他痛苦地说道:“我不会再和任何妃嫔亲近,也不会有后嗣了。”
这份绝望的心事,倾吐得如此彻底而不真实。
李月河并不相信。或许江承光现在是这样想的,除了爱,他还有深深的负疚。已死者还魂来到面前,在一段时间内,对于亏心的那个人,的确是莫大的冲击。
可他将来究竟能坚持多久,又真能为这份荒诞的歉疚,江山不传亲子么?
她并不相信,却也不去质疑。
只平静地说:“圣上愿意怎样,便怎样。立储大事,当与朝臣商议,和臣妾无关。”
“你没有听明白朕的意思么?”他哑声唤住她,“朕是说,未来的天子,放在你的膝下,记为皇后之子,也由你养着,同喜鹊儿一齐长大。”
若真要挑宗室子,太大的已经定型,太小的看不出好歹,总归是六到十一二岁间。这年纪接到宫里,确实需要养母。

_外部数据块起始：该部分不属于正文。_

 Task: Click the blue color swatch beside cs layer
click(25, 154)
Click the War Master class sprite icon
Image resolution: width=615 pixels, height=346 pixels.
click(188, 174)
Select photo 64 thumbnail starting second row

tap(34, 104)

而江承光的言下之意,是希望她能做未来天子的母亲,希望她即便在他死去之后……也能被新的天子发自内心地敬重和亲近着。他强行将她留下,也终归为她考虑了所有的后路。
可李月河回道:“圣上抬爱,臣妾实无此心力。”
养一个孩子,不是那样简单的事情。她见过许多不妥的父母,就连自己也未必做得好。若她要做一个母亲,一定给孩子全部的爱意和安全感。
纵然皇帝一片好意,现在的李月河精疲力尽。
她支撑着照顾喜鹊儿长大都不易,又如何分出心力给一个新孩子。
“怎会没有心力?”江承光有些着急,“阿河,你不要看轻自己。你品性出众,又识大义,由你养的孩子,朕最是放心不过。这不仅是朕的私心,也是为了江山社稷。”
“圣上若执意,可将孩子交由宁妃——”
李月河顿了顿,她心里终究对钟薇有所怀疑:“宁妃如不稳妥,也可以交由其它妃嫔。宫中时日漫长,妃嫔们无所事事,知道圣上的指望,必然会用心教导皇子。”
“许多妃嫔也是才华出众,远比臣妾更能给孩子教诲。”
“但她们虽会用心教子,却必然将孩子教得极为亲近自己。难道她们会真心希望太子去亲近你这个皇后么?等到太子登基——”他想要说下去,但李月河并不关心,只得强行扭转。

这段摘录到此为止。